» **Given request**: Count the lines in the entries below that contain the string "click". Case counts. Give only the number.

» **Record set**:

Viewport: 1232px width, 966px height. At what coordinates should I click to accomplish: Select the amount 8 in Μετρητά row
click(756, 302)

...

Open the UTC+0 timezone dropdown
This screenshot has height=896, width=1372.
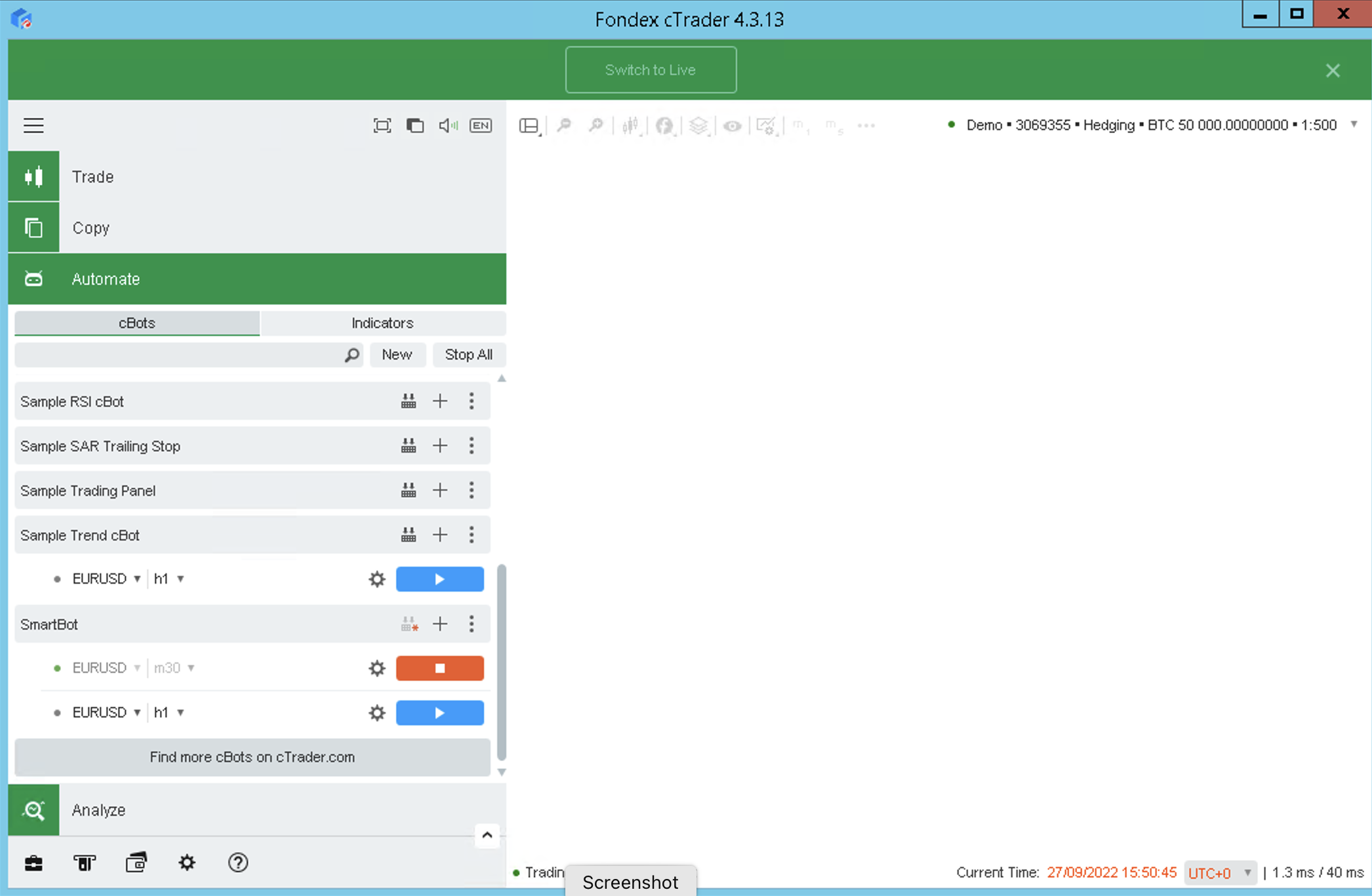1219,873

» **The solution**: 2